Go through the records and write each one out again exactly.

Source data:
____
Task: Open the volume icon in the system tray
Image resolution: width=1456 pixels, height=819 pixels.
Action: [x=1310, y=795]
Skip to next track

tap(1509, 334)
____
**TASK SOLUTION:**
Task: Open the volume icon in the system tray
Image resolution: width=1456 pixels, height=819 pixels.
Action: [x=1310, y=795]
Skip to next track

tap(1509, 334)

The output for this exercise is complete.